KRISHNAMURTI: A beleza é coisa construída pelo homem? A beleza é questão de capacidade ou gosto pessoal? Ou é a beleza algo que transcende o pensamento e o sentimento, algo que nada tem que ver com capacidade, inclinação, simpatia e antipatia pessoal?
E que necessidade há de expressão? Podeis expressar uma dada coisa em palavras, na forma de uma poesia; podeis expressá-la na tela ou no mármore; podeis expressá-la na cozinha, ou no segurar a mão de outra pessoa. Mas, que necessidade há de expressão? Não estou dizendo que não deveis expressar-vos. Podeis expressar uma coisa qualquer, pô-la em palavras; mas a palavra não é a coisa. O símbolo nunca é o real. Mas vós expressastes a coisa e, porque sois dotado de capacidade ou talento, essa expressão se torna significativa; tem um valor, proporciona lucro, aplausos, popularidade.
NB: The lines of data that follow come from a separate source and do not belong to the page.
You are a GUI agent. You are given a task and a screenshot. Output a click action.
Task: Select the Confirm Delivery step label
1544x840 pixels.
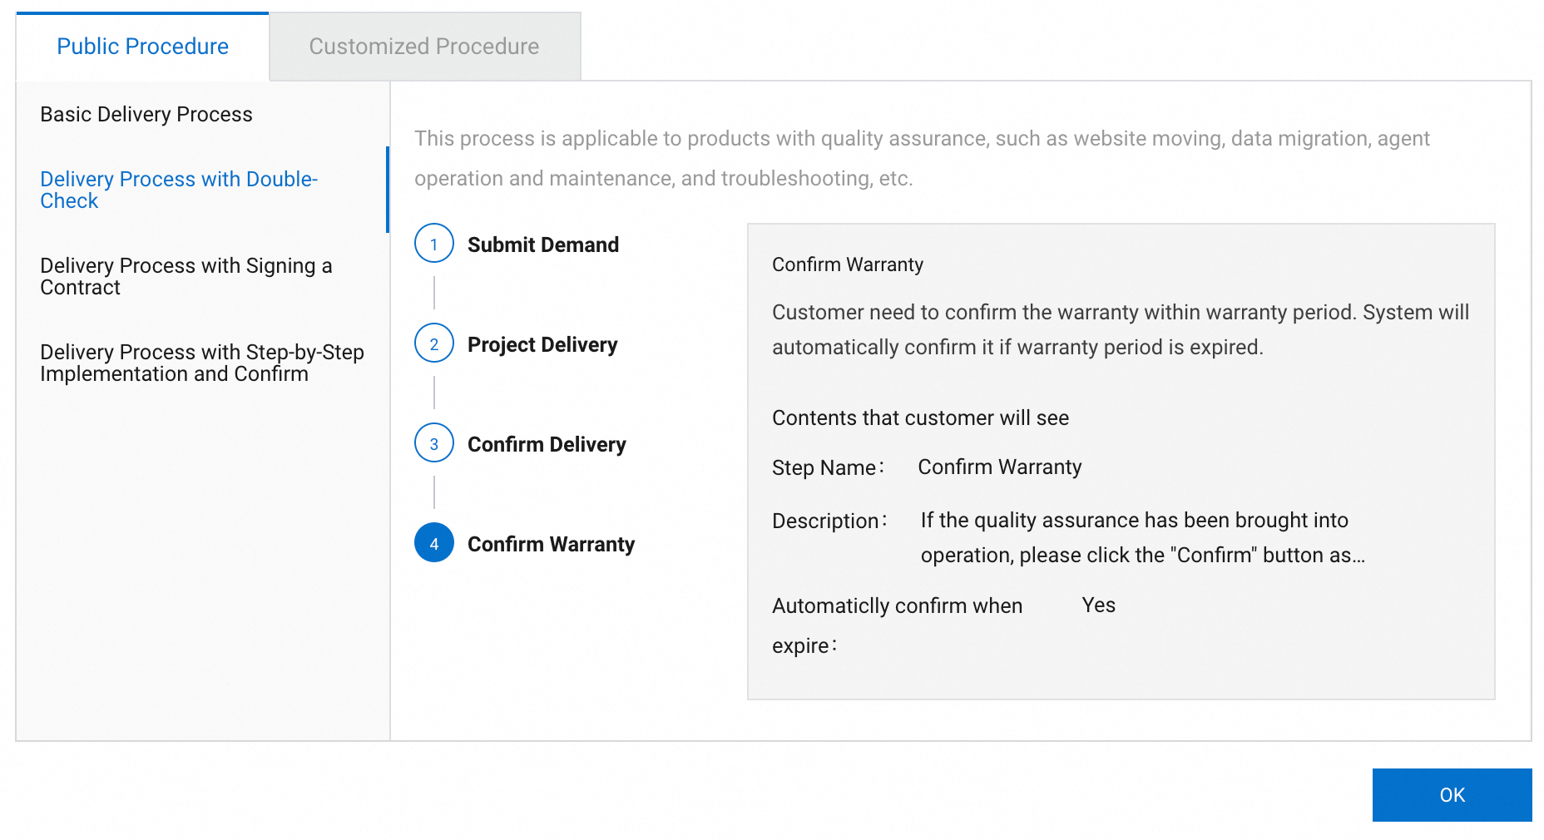546,444
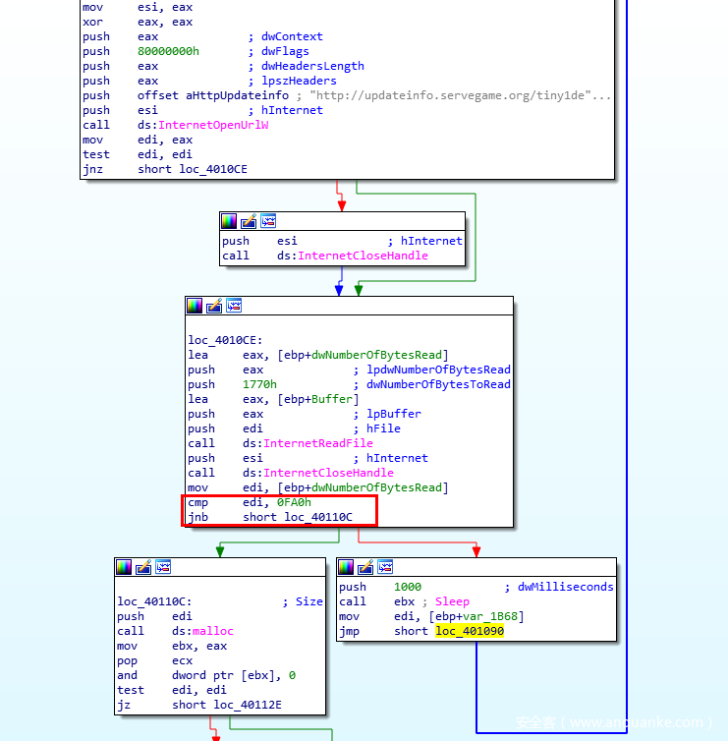The image size is (728, 741).
Task: Click the color palette icon on the small InternetCloseHandle block
Action: click(229, 221)
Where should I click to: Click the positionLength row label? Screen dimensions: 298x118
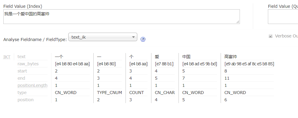33,85
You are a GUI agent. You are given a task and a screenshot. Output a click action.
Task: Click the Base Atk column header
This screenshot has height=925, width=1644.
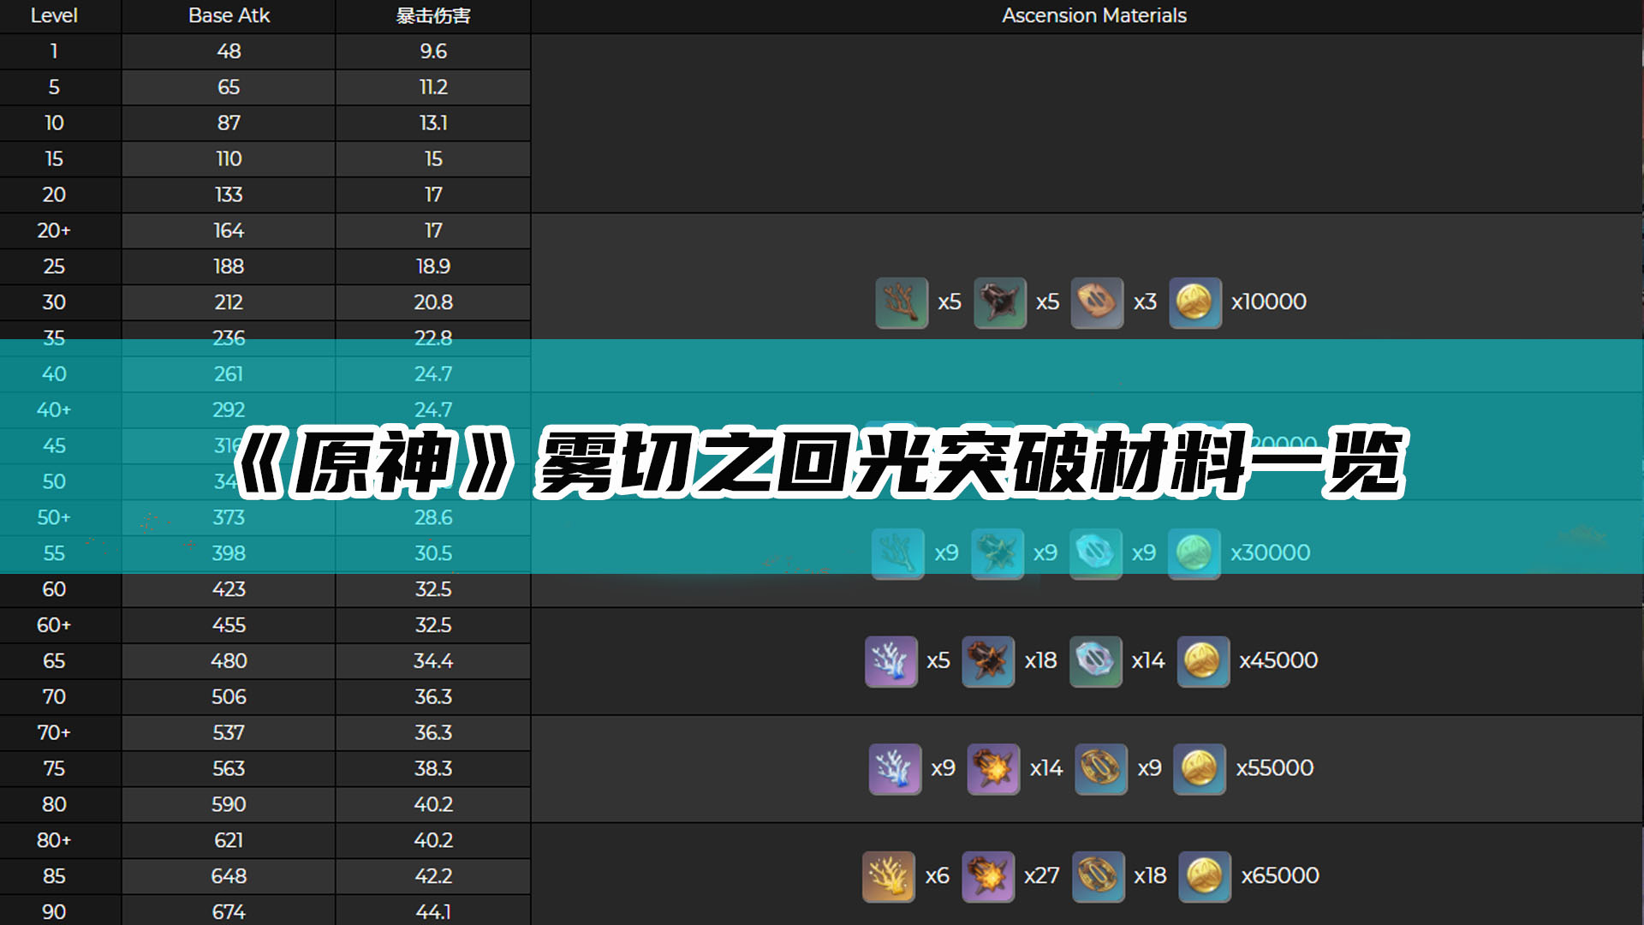tap(229, 15)
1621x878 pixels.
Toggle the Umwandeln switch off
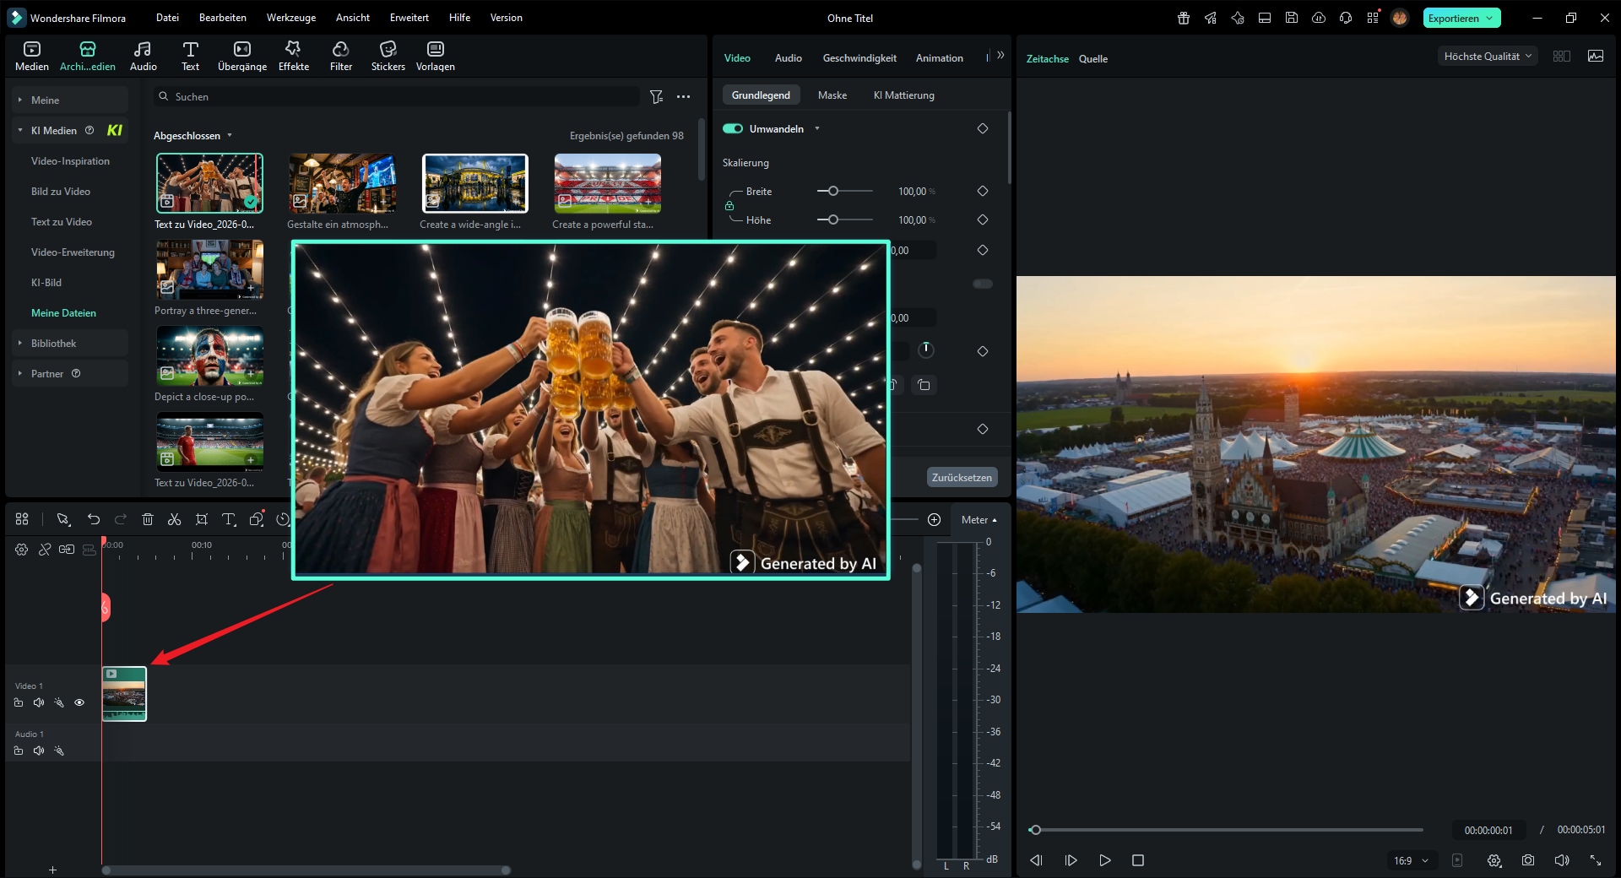(x=733, y=129)
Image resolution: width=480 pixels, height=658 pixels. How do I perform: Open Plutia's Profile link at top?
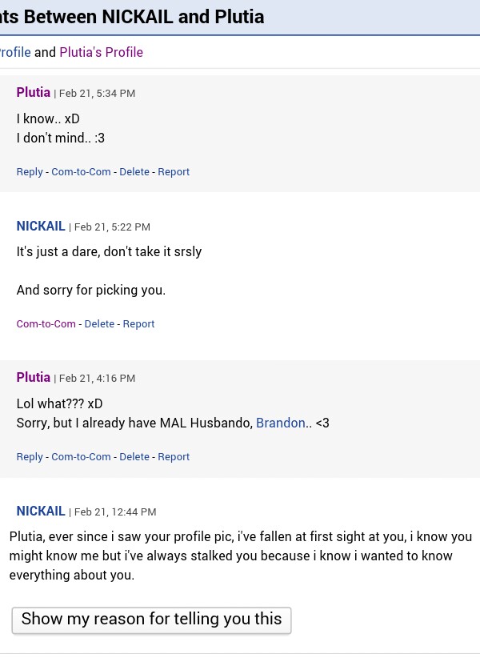[101, 52]
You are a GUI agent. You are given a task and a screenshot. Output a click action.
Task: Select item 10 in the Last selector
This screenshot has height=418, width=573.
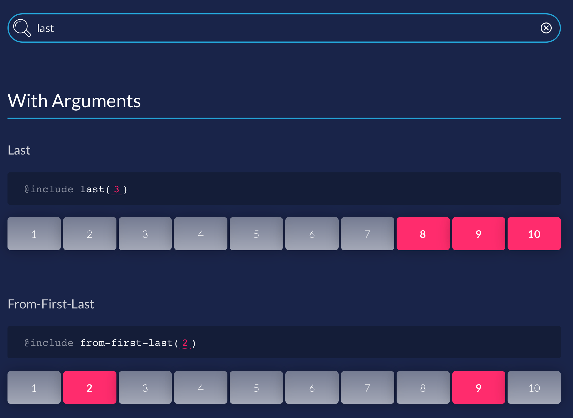534,233
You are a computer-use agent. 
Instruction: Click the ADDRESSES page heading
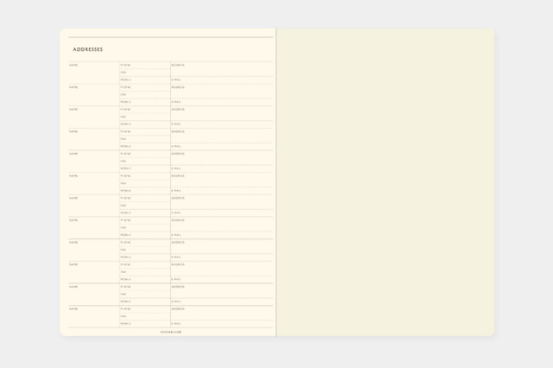click(x=88, y=50)
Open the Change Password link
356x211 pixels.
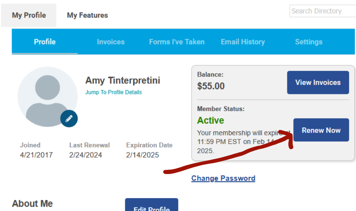click(223, 178)
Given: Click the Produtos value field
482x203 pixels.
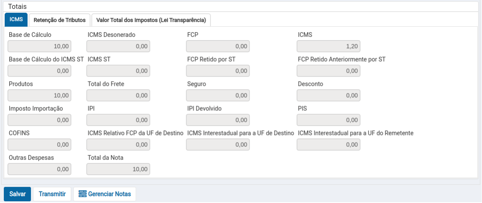Looking at the screenshot, I should point(39,96).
Ora, como dizia, na atenção total há uma criação que não se pode exprimir em palavras, símbolos, ideias. Ela é energia total. Eu posso ter o dom de escrever poesias; mas, como posso definir essa energia total, essa coisa extraordinária chamada criação? Se não gostais da palavra “criação”, escolhei outro nome: “Deus”, “cachorro”, qualquer nome serve. Uma pessoa sente, talvez, que existe essa coisa — um movimento de criação, uma imensidade, uma atemporalidade. Entretanto, como expressar em palavras o imensurável? E, mesmo, quando o expressamos, a expressão não é a própria coisa. Assim, que valor, que importância, que significação tem a poesia para o homem ou a mulher que compreendeu essa atenção completa? Tem essa poesia necessidade de sair de casa para contemplar obras de arte, visitar museus, assistir a concertos? Entendeis? Quem bebeu na fonte da criação, de que mais necessita?
Mas, para a maioria de nós a arte, a poesia, ou a música se tornou muito importante. Somos como os assistentes de uma partida de futebol a observar os jogadores. Poucos estão jogando, e milhares assistindo. Porém, depois de vos desembaraçardes completamente da estrutura psicológica da sociedade, que importância tem a palavra, a forma, o som, o símbolo?
Receio que estejais escutando o orador na esperança de que ele vos ponha milagrosamente naquele estado ou a ele vos conduza. Mas tal não é possível. Para isso tendes de trabalhar intensamente. Requer-se uma energia imensa para ouvir corretamente. Impõe-se toda a vossa atenção, para destruir a vossa desatenção, e não há, então, distração de espécie alguma. Não existe distração, em tempo algum, para o homem atento. Já para o homem concentrado há sempre distração.
A arte, é claro, tem seu lugar próprio; mas a coisa não acaba aí. Só quando sois capaz de ultrapassar a arte, de superar a beleza criada pelo homem, só então conhecereis diretamente aquela beleza inexprimível. E, estando presente essa beleza, nada mais necessitais buscar.